Merck (NYSE:MRK) is pursuing approval for the antiplatelet agent vorapaxar in patients with prior MI. Mechanistically, vorapaxar inhibits thrombotic events by antagonizing thrombin-mediated activation of platelets via the protease-activated receptor 1. This arises from a subgroup analysis of the TRA 2°P-TIMI 50 trial testing the drug in patients with prior history of MI or stroke. The initial conclusion form the trial was that Voraxapar did significantly reduce MI, stroke and death, but increased incidence of intracranial hemorrhage (NYSEMKT:ICH) in the Voraxapar treated group likely outweighs benefit. But, patients with a prior MI, with no history of stroke or transient ischemic attack (TIA), had a reduction in MI, stroke and death not associated with increased incidence of intracranial hemorrhage . The analysis was published in The Lancet with the interpretation "For patients with a history of myocardial infarction, inhibition of protease-activated receptor 1 with vorapaxar reduces the risk of cardiovascular death or ischemic events when added to standard antiplatelet treatment, including aspirin, and increases the risk of moderate or severe bleeding". The moderate and severe bleeding did not include increased risk of ICH, in which there was a statistically non-significant increase. Based on this data, Merck, in 2013, plans to file plans to file applications for this indication in the US and Europe. As this moves forward with regard to forcasting approval (or disapproval), safety will likely be the key issue on regulators' minds with a drug that is associated with the risk of ICH.

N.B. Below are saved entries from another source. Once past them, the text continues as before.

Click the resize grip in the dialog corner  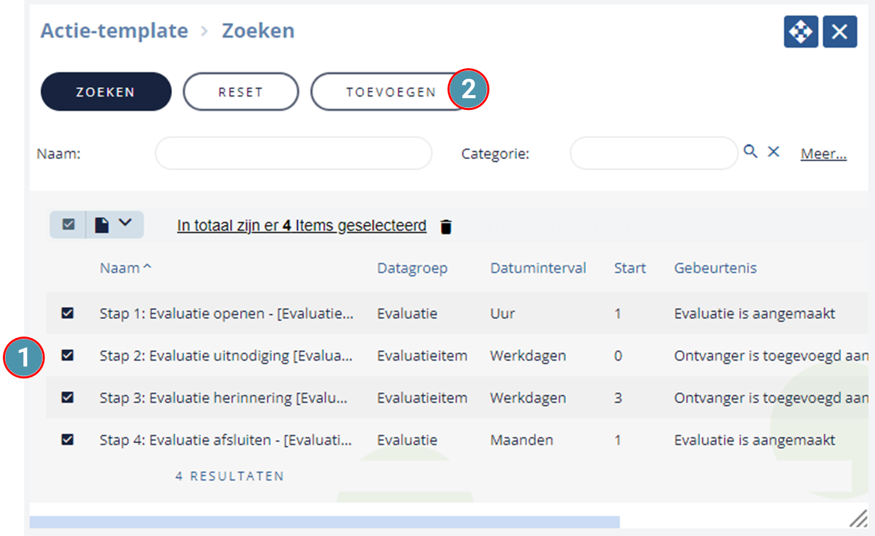pos(858,518)
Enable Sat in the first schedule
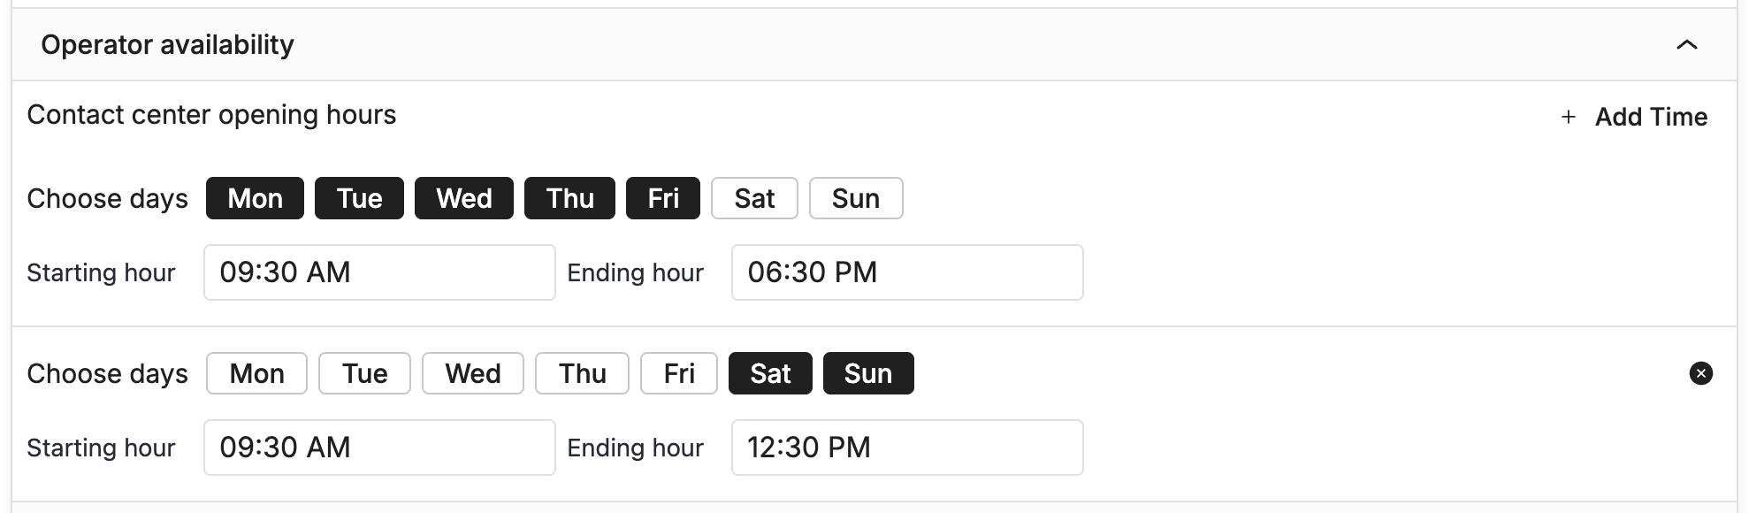The image size is (1749, 513). (754, 198)
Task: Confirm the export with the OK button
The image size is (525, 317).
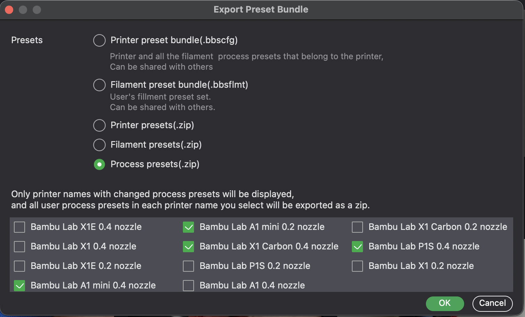Action: click(x=445, y=303)
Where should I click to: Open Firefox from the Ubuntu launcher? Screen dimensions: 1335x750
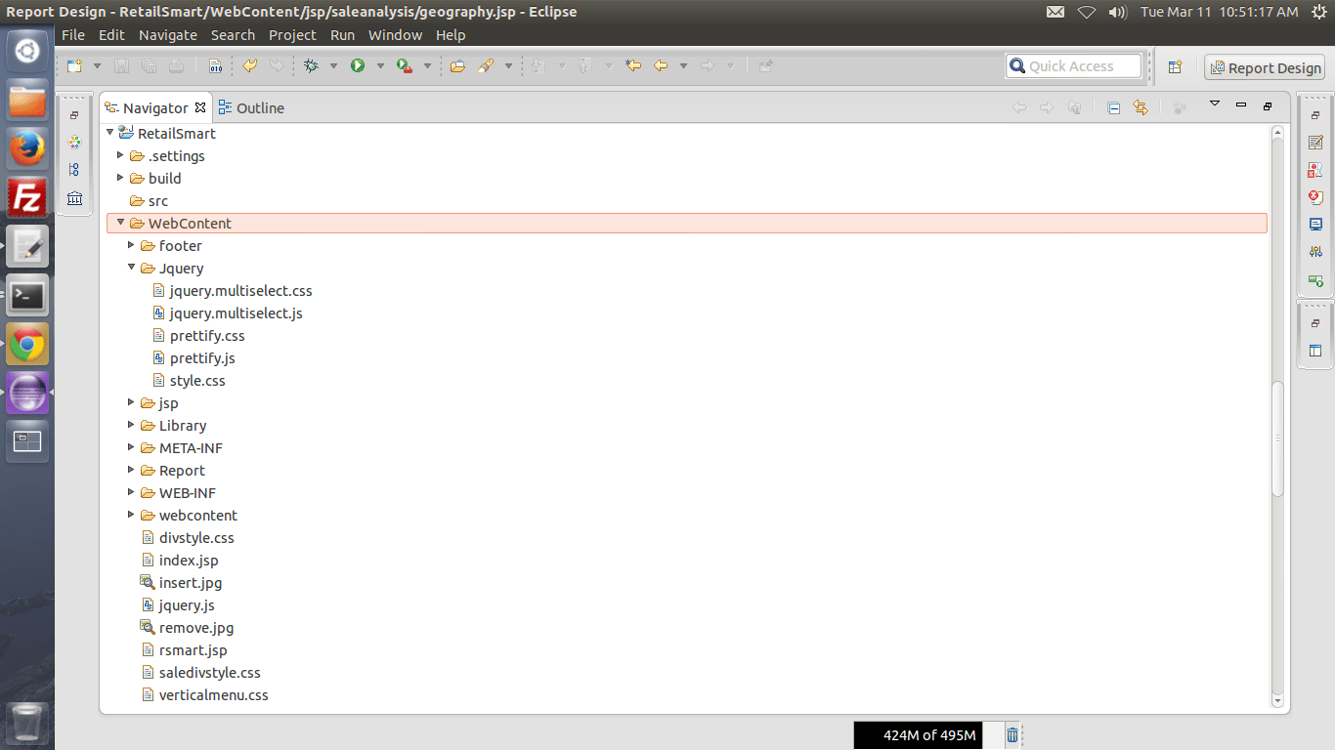(26, 148)
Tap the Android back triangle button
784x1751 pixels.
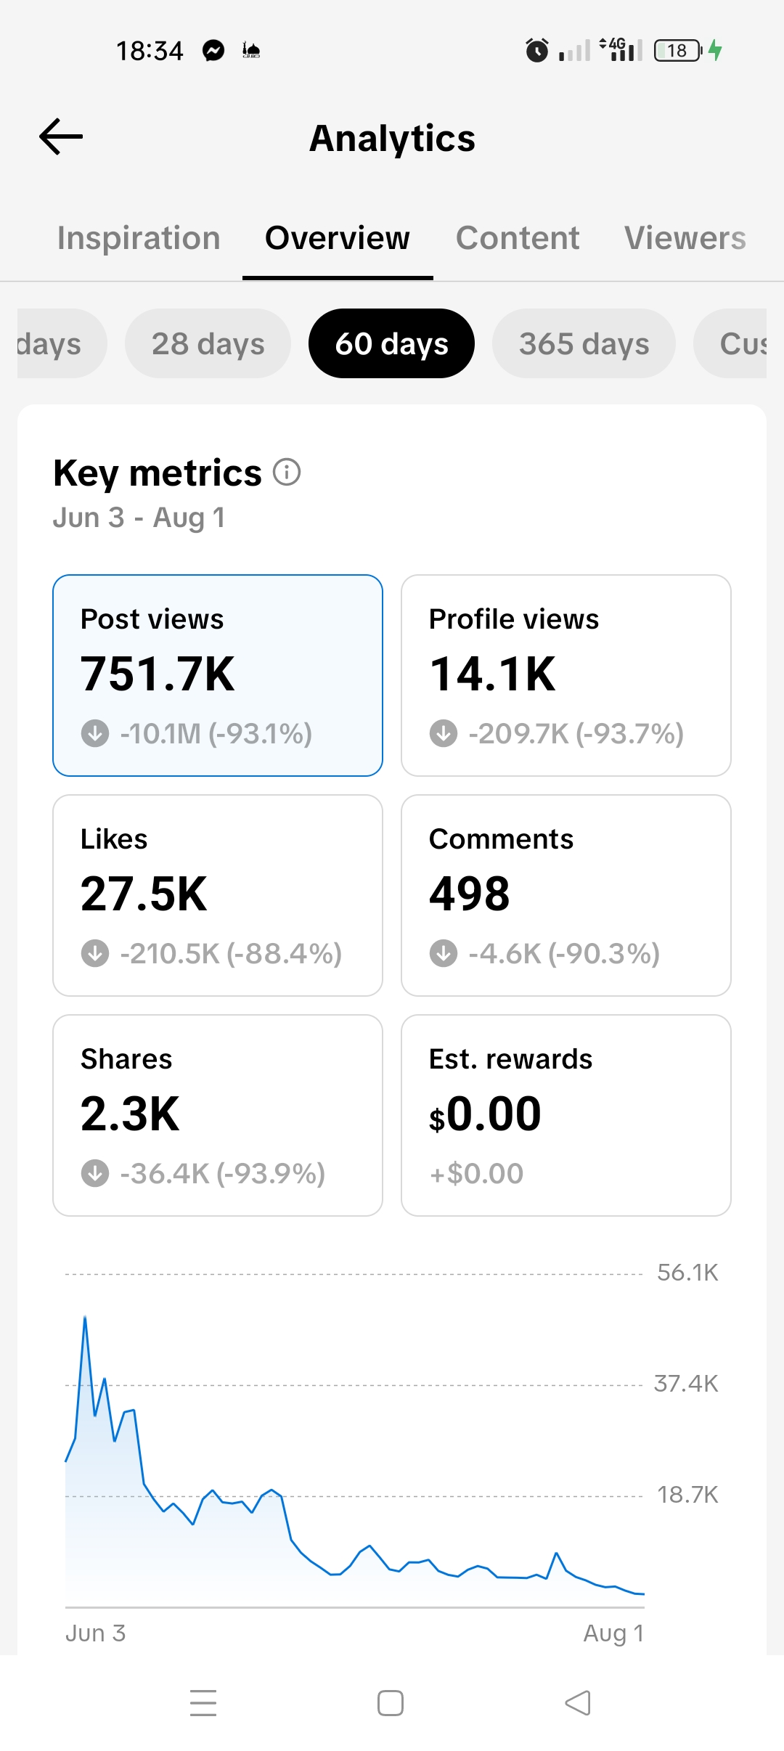point(578,1702)
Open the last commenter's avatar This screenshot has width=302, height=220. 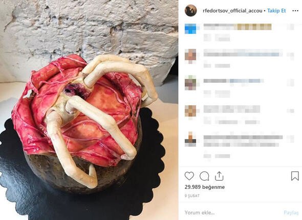coord(190,139)
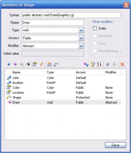Select the Location property row
Image resolution: width=131 pixels, height=153 pixels.
pos(63,92)
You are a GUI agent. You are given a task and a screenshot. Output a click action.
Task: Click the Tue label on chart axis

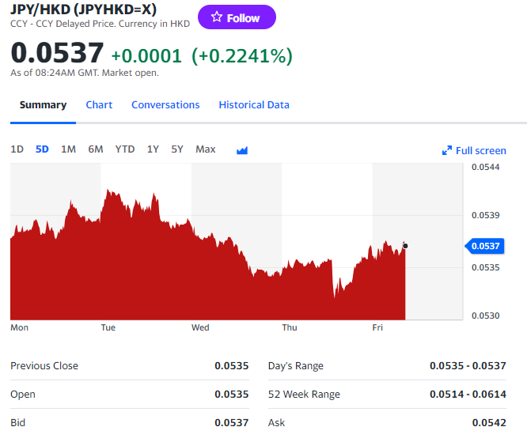[108, 327]
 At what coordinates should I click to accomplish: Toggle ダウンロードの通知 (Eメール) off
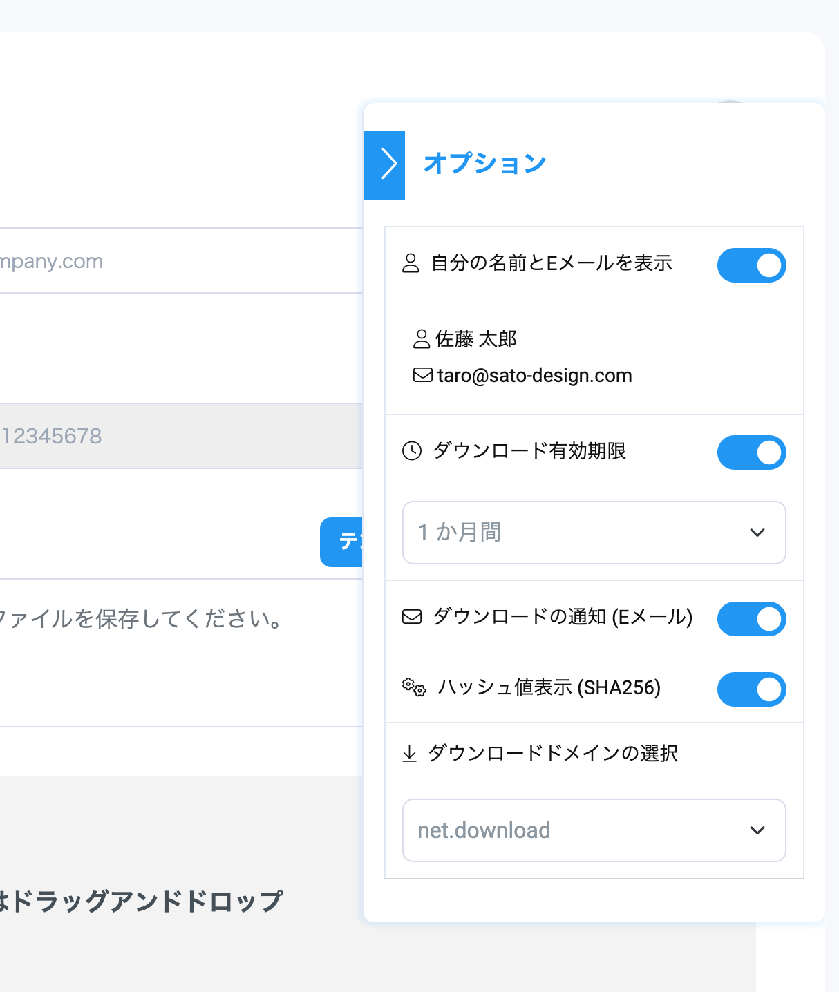pyautogui.click(x=752, y=618)
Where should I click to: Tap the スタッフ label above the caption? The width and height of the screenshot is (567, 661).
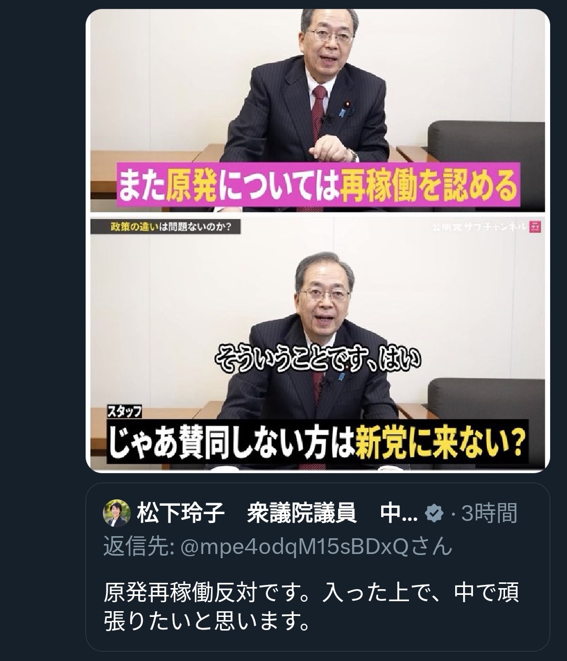tap(124, 412)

Another key issue will be potential market size and revenue. Plavix (clopidogrel) revenue was US$4.1 billion in 2011, but the FDA approved generic version of clopidogrel in May of 2012. Plavix is marketed by Bristol-Myers Squibb (NYSE:BMY) and Sanofi (NYSE:SNY). But one key issue that should be considered and already pointed out by Forbes, this study is the first to show a benefit for more than a year with the use of antiplatelet drugs, which could, in theory, increase revenue dramatically. From the Forbes article, lead author Dr Benjamin Scirica commented, "To our knowledge, our study is the first to show a benefit of adding intense antiplatelet treatment to aspirin for long-term secondary prevention of thrombotic events in patients who have had a heart attack."
The market for vorapaxar is potentially large, in the billions of dollars clearly, if it is approved. Merck also plans, according to Reuters, to seek approval for two cardiovascular drugs in 2013 and trials of Anacetrapib, which raises HDL cholesterol (the good cholesterol). Lily (NYSE:LLY) is developing the second drug in this class, Evacetrapib. Take note, dalcetrapib, also in this class, has had development terminated by Roche Holding (OTCQX:RHHBY). Anacetrapib has a greater impact on HDL cholesterol levels, however. [See Seeking Alpha for a discussion of CETP inhibitors]. Merck is currently seeking approval of a combination drug, ezetimibe and atorvastatin, for treating hyperlipidemia which will also be included in an upcoming review of Merck's pipeline which has included the potential block buster sleep drug suvorexant. According to Yahoo Finance, Merck's current PE is about 21, although not small, it continues to make analyzing Merck's pipeline worthwhile for investors. In the end, buying Merck shares should require analysis of loss of revenue from drugs coming off patent and the potential for new drugs being approved and revenue from these drugs. Vorapaxar may potentially have multibillion dollar revenue for Merck and should be part of this continuing analysis of Merck's pipeline.